Photo by: Creamer Media's Donna Slater
Financial services provider Standard Bank says digital solutions can help farmers to keep operations functioning, and efficiently so, during times of uncertainty.
Agribusiness head Nico Groenewald says the outbreak of Covid-19 across the globe is presenting a unique set of challenges to industries and causing severe disruption to global value chains.
This is especially true with respect to agriculture and there are questions and concerns about how the locking down of countries worldwide is impacting on farmers and food supply.
While the value of South Africa’s exportable agricultural commodities to countries around the world declined by 8.8% in 2019 to $9.8-billion, the picture was expected to improve somewhat this year based on various factors.
The favourable rains and weather conditions have helped farmers to increase summer crop plantings and this has improved the prospects for higher output.
“After facing trying times in 2019 as a result of drought conditions, this will come as a relief to farmers, who will then be able to meet the demand of our trading partners in Asia and Europe.
“The Chinese government has issued a mandate to import significantly higher volumes of agricultural products like citrus, other fruits, nuts and wines, among others, from the African continent. This is to meet the evolving consumer demands in the Asian country and has the potential to help strengthen our export position,” Groenewald explains.
He adds that the lifting of the ban on meat products following the outbreak of foot-and-mouth, although bringing much pain to the sector by curtailing output, has also now allowed for South Africa's meat products to move freely.
The agriculture sector in South Africa is heavily dependent on global markets and most of what is produced here goes to markets in Asia and Europe combined.
These are areas that have been particularly hard hit by the virus, and this is impacting on people’s ability to spend and disrupting supply chains as governments restrict movement to limit the spread of the virus.
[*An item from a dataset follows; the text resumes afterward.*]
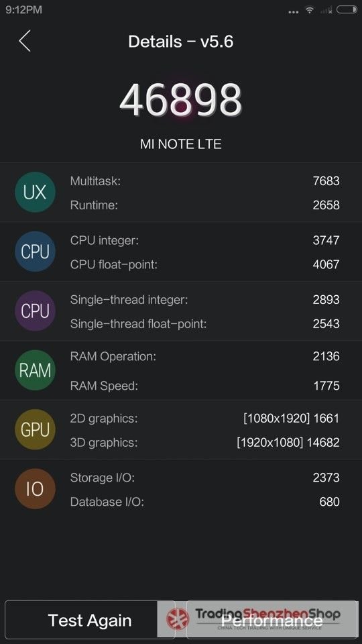362x644 pixels.
Task: Tap the back arrow icon
Action: point(25,41)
This is undoubtedly a concern for local farmers and agribusinesses. A potential slowdown in export demand would hurt an already pressured sector. The situation will then be exacerbated by what is expected to be a decline in the prices of exportable commodities.
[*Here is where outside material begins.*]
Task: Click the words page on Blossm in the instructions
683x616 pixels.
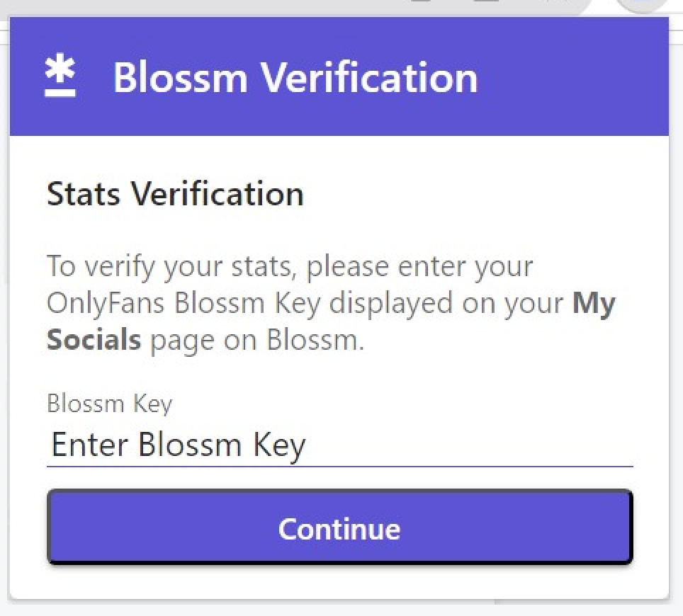Action: [x=257, y=341]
Farmers and farm workers are also placing themselves at risk of contracting the disease.
Groenewald highlights that it is critical for farmers and farm workers to be supported in this regard, so that they can continue producing food and accessing the market in a way that is safe and without disruption.
“Taking necessary safety measures is essential to ensuring the continuation of food supply to limit the spread of infection among labourers. This also means considering the use of labour-saving practices.
“Agricultural technologies are helping to combat some of the problems that have been intensified in the sector owing to the impact of Covid-19. These digitalised solutions offer an opportunity to address issues with input and output, logistics and human contact,” he notes.
Prior to the coronavirus crisis, the use of digital technology was already prevalent throughout the agriculture industry.
Groenewald says farmers are increasingly adopting these solutions as they allow for farms’ field operations to be more insight led and efficient. The combination of digital technology such as the Internet of Things with big data capabilities is helping farms to become more productive.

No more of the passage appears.